*WHAT NEEDS TO BE DONE:*
Starting at the top of the entries below, set down every line exactly, please, until you reach the line with "Task: Select February 13 showing +€16.3K", which is included too.
'''
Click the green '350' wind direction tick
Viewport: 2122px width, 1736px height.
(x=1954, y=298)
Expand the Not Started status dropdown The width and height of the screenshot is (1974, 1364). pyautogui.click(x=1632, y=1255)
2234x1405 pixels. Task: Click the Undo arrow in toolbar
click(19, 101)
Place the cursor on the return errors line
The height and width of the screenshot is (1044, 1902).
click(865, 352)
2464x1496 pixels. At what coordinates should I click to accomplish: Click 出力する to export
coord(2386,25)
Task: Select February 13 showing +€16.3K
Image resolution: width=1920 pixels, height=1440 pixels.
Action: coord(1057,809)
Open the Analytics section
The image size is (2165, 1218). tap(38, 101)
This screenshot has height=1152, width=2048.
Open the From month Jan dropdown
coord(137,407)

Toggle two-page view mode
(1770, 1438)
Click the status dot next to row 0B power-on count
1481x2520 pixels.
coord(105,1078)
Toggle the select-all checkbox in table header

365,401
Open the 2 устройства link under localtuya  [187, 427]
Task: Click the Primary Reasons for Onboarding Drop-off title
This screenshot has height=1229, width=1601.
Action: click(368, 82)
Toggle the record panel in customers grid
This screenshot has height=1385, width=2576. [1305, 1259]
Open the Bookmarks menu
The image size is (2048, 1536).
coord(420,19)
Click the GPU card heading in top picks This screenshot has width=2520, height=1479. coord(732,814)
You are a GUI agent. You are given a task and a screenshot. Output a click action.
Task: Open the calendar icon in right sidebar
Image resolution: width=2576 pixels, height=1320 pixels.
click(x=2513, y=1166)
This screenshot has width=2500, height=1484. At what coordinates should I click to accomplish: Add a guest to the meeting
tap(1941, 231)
'''
*EXERCISE RESULT:*
Click the green '350' wind direction tick
Viewport: 2122px width, 1736px height.
(x=1954, y=298)
Expand the Not Started status dropdown The width and height of the screenshot is (1974, 1364). pyautogui.click(x=1632, y=1255)
2234x1405 pixels. Task: Click the Undo arrow in toolbar
click(19, 101)
Place the cursor on the return errors line
The height and width of the screenshot is (1044, 1902).
click(865, 352)
2464x1496 pixels. At what coordinates should I click to accomplish: Click 出力する to export
coord(2386,25)
Task: Select February 13 showing +€16.3K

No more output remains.